Désormais je sais que ma vision était trop manichéenne.
La culpabilité ne disparaît pas toujours. Et peut-être même qu'elle ne doit pas disparaître complètement. Peut-être qu'un reste de culpabilité, dans certaines situations, est simplement le signe qu'on a encore un cœur. Que nous savons que nos choix touchent les autres mêmes si eux n'en ont pas toujours conscience. Que nous ne sommes pas dans une toute-puissance froide.
Ne plus jamais culpabiliser ce serait peut-être autre chose qu'être libre. Ce serait peut-être être coupé de quelque chose d'humain.
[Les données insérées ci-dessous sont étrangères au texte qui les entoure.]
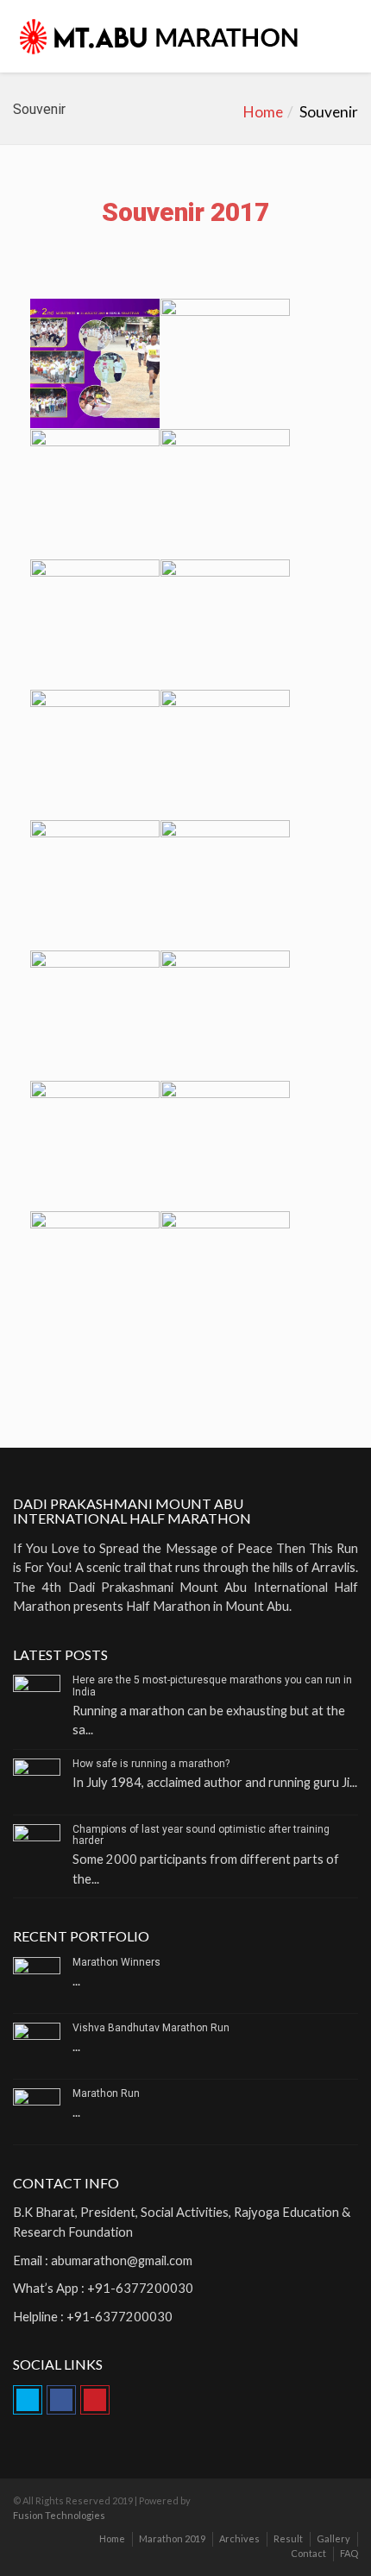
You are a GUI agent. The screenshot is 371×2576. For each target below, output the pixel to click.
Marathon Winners (116, 1962)
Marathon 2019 (172, 2538)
Aussi j'ai découvert que la transformation n'est pas là. La transformation c'est le moment où la culpabilité existe encore mais ne commande plus. Le moment où la peur de faire souffrir l'autre devient moins forte que la conscience de la souffrance que l'on s’inflige à soi-même en restant ou en ne disant pas.
Ce n'est pas "Je pars parce que j'ai réussi à devenir insensible et donc je me fous de ce qui va se passer après l'acte que je vais poser." c’est plutôt "Je ressens encore donc je culpabilise peut-être encore un peu mais je ne peux plus continuer à me faire mal à moi pour éviter à l'autre d'être traversé par quelque chose".
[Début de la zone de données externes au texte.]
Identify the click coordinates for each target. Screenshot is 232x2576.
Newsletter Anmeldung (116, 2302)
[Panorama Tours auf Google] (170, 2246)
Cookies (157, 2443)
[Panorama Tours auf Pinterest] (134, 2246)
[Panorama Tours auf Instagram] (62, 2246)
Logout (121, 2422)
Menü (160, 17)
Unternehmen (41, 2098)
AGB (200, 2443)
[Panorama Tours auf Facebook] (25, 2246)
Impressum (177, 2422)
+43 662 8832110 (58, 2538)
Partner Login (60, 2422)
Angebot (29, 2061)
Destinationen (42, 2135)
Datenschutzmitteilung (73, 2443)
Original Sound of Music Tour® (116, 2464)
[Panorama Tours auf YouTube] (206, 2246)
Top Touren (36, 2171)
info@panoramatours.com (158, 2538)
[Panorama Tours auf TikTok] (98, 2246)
Et je crois que c'est là que beaucoup de choses basculent.
Parfois on tremble encore. On culpabilise encore. On n'imagine la peine, la colère, l'incompréhension que ça va peut-être provoquer en face mais quelque chose en nous dit enfin "Et moi, dans l’histoire ?".
Et cette phrase qui a longtemps pu sembler égoïste. Presque violente. Presque interdite. Est le début de la réparation. La notre mais aussi celles des personnes concernées parce que la culpabilité fait cacher à minima ou mentir à maxima et c'est au final bien pire pour tout le monde et pour soi parce qu’il y a cette forme de bonté sacrificielle qui devient une prison. Une empathie qui finit par se retourner contre soi.
Aujourd’hui ce que je sais c’est que je ne veux plus confondre l'amour avec l'auto-abandon. Je ne veux plus appeler bienveillance le fait de me trahir. Je ne veux plus croire que préserver l'autre justifie de me perdre moi.
Alors oui la culpabilité peut rester là comme une petite ombre devant le choix mais elle ne peut plus être le centre. Elle ne peut plus être le maître. Elle ne peut plus décider à ma place.
Parce qu'à un moment il faut bien que sa propre souffrance compte aussi.